◆ Extract ◆
--
Another proposed option is the integration of a dedicated distance sensor for measuring the distance between the tissue and imaging device. However, a distance sensor also represents another component that drives up the costs of the device and could make the device larger or more unwieldy.

The distance problem is circumvented when a reference region (RR) and a region of interest (ROI) are defined, and a relative value for the ROI in comparison to the RR is measured. However, this requires that a reference region is available within the field of view (FOV). Even if a reference region is available, it could have a different distance to the imaging device than the ROI.

SUMMARY

Accordingly, an object is to provide a robust and structurally simple solution for quantitative fluorescence signal measurement.

Such object can be achieved by a method for the stereoendoscopic measurement of fluorescence in a tissue to which a fluorescent agent has been added, wherein a stereo-optical system of a stereo videoendoscope is directed toward a region of the tissue to be investigated, and the fluorescent agent is excited by means of an excitation light to emit florescent light that is detected by the stereo-optical system of the stereo videoendoscope in a pair of stereoscopic images, or a sequence of pairs of stereoscopic images, wherein using an optical disparity of at least one pattern arising in the stereoscopic image pair or the stereoscopic image pairs, a distance of the tissue from the stereo-optical system is determined by using the stereo base and the stereo angle of the stereo-optical system of the stereo videoendoscope, and the fluorescence signal is normalized with a normalization factor depending on the determined distance.

A pattern is understood to be a structure that is contained in both images of the stereoscopic image pair, and is recognized as the same structure so that a determination of disparity is possible.
--
◆ Provided material ◆
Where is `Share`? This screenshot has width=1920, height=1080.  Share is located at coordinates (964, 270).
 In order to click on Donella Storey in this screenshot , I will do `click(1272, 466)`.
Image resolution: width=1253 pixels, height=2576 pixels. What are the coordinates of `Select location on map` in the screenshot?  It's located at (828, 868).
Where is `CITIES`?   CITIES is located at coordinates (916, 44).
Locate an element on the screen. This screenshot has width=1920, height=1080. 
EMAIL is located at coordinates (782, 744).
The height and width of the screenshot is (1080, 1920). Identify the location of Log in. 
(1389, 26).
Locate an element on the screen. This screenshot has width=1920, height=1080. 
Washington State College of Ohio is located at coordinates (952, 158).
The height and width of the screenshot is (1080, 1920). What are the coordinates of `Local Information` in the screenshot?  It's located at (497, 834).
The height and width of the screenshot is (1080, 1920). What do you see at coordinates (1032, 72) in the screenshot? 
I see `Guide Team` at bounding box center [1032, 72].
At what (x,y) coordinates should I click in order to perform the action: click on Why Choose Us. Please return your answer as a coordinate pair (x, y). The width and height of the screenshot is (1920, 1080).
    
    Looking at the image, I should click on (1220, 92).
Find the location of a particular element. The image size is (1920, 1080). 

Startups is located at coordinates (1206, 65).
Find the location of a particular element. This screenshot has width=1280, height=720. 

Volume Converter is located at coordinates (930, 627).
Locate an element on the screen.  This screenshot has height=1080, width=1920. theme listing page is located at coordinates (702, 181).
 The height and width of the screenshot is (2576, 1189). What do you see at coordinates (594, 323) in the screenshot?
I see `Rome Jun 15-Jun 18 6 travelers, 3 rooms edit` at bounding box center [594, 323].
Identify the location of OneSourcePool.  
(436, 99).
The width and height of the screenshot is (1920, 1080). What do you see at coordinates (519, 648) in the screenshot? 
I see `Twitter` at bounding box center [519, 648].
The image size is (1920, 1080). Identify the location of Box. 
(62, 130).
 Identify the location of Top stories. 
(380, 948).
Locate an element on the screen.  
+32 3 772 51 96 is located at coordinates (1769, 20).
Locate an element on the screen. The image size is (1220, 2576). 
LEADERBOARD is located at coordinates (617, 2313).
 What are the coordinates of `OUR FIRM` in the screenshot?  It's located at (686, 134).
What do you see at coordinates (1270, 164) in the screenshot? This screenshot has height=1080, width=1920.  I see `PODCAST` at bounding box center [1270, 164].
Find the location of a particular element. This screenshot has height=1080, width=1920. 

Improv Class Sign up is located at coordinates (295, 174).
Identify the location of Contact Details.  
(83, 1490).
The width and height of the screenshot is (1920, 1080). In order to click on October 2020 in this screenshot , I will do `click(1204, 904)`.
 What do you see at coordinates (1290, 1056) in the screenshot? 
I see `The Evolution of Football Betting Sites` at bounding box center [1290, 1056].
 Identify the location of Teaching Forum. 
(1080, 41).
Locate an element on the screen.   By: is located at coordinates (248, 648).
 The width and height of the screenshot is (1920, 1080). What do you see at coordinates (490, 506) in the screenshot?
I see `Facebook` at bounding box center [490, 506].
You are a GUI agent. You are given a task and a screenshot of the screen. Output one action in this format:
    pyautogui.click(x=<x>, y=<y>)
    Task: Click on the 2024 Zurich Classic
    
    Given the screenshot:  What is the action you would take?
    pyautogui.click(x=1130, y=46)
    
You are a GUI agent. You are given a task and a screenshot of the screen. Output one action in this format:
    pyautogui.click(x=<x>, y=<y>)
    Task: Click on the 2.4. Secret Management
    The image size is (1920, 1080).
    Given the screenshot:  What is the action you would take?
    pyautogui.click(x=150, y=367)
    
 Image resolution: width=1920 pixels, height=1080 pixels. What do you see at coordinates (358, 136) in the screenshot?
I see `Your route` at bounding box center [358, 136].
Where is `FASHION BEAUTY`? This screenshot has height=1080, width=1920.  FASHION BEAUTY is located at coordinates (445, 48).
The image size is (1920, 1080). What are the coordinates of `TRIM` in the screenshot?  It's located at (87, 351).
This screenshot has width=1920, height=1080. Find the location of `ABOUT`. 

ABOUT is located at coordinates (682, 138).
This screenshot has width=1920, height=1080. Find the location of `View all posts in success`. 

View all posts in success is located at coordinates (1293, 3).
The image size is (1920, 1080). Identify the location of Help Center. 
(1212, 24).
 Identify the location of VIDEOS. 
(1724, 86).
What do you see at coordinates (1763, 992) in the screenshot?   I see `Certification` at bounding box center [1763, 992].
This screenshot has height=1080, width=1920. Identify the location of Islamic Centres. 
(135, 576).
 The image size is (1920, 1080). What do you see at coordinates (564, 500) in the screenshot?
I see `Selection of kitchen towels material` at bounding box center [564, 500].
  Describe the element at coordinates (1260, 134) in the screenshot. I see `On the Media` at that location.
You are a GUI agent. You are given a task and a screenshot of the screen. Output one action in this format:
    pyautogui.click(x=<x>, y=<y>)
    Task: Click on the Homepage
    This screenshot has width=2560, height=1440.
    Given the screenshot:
--
In the extract on fluorescence measurement:
(a) What two drawbacks does it give for adding a dedicated distance sensor?
(b) What does the reference-region approach require to be available within the field of view?
(c) What is the fluorescence signal normalized with in the described method?
Rely only on the text, not the rows.

(a) The sensor drives up the costs of the device and could make the device larger or more unwieldy.
(b) A reference region.
(c) A normalization factor that depends on the determined distance.